Santa Amélia Os guaranis nhandevas da Reserva de Laranjinha, no município de Santa Amélia (63 km ao sul de Cornélio Procópio) vestiram-se a caráter, pintaram o rosto, entoaram cânticos e mostraram suas lanças em uma mobilização pacífica contra a demora na resposta do Ministério da Justiça para pedido de nova demarcação de terras para a tribo.
Atualmente, homens, mulheres e crianças ááá cerca de 60 famílias e 250 pessoas vivem em uma área de apenas 117 alqueires, porção formada por morros não-agricultáveis e parcelas de pedregulhos. A atividade agrícola, historicamente de subsistência, está em crise há pelo menos três anos.
Segundo os líderes do movimento, os índios de Laranjinha acumulam uma dívida de R$ 50 mil junto ao Banco do Brasil e não sabem como vencer a inadimplência e a falta de acesso aos recursos que financiariam as próximas safras. Outra alternativa de renda, a exploração de fonte de água mineral, também está emperrada na burocracia do governo federal.
Os índios, liderados pelo cacique Mário Raulino Sampaio, 47 anos, atravessaram toras para bloquear as três entradas da aldeia. Eles instalaram faixas lembrando a maior bandeira das antigas e das novas gerações: mais terra e mais prosperidade para a etnia, que há 12 anos luta para expandir seus limites no Norte Pioneiro.
As faixas continham mensagens como ''nhadekuery reipota mboae reko'apy'' (ou ''Queremos nossa aldeia'', em tradução livre), ''Preserve nossa identidade e demarque nossa terra'', ''A comunidade pede urgência na demarcação e homologação do posto velho'' e o mais direta: ''Senhor Ministro Thomaz Bastos, para vivermos como povo guarani nhandeva precisamos de nossa terra demarcada''.

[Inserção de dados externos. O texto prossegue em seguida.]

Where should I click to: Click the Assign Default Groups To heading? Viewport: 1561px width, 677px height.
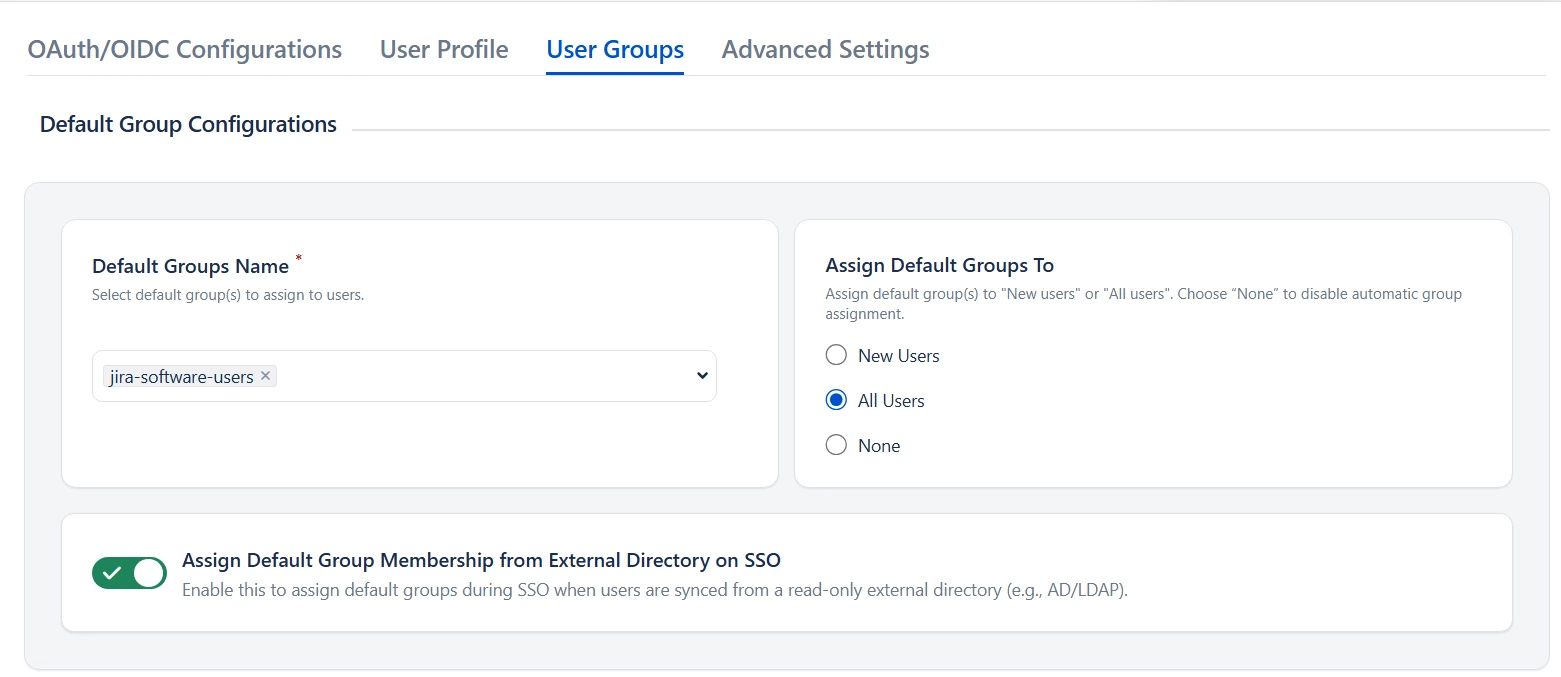coord(939,265)
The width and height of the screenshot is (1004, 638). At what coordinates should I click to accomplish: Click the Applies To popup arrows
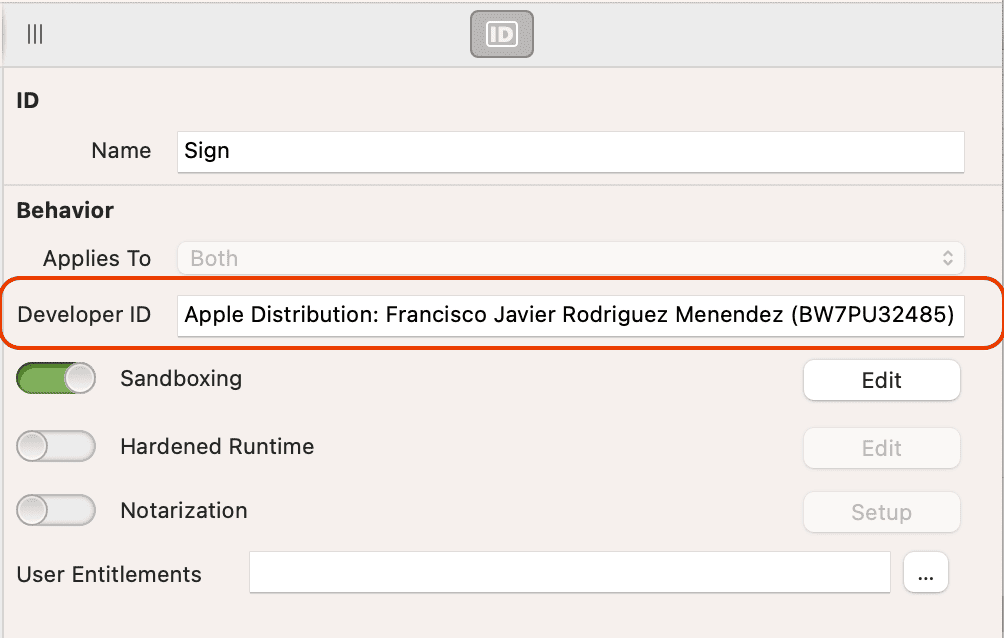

Os guaranis ameaçam fazer a próxima manifestação onde estão os restos mortais de seus antepassados. Este ponto marcaria o núcleo de moradores da antiga aldeia, localizada no município de Abatiá. A reserva antiga ou ''posto velho'', como dizem os índios, é 18 vezes maior que a atual. São cerca de 2 mil alqueires que hoje estão tomados por cultivo intensivo de várias culturas, entre elas a rentável alfafa. É justamente esta área que pleiteiam junto ao governo federal. ''Se o governo não fizer nada, nós vamos fazer'', ameaçou o cacique.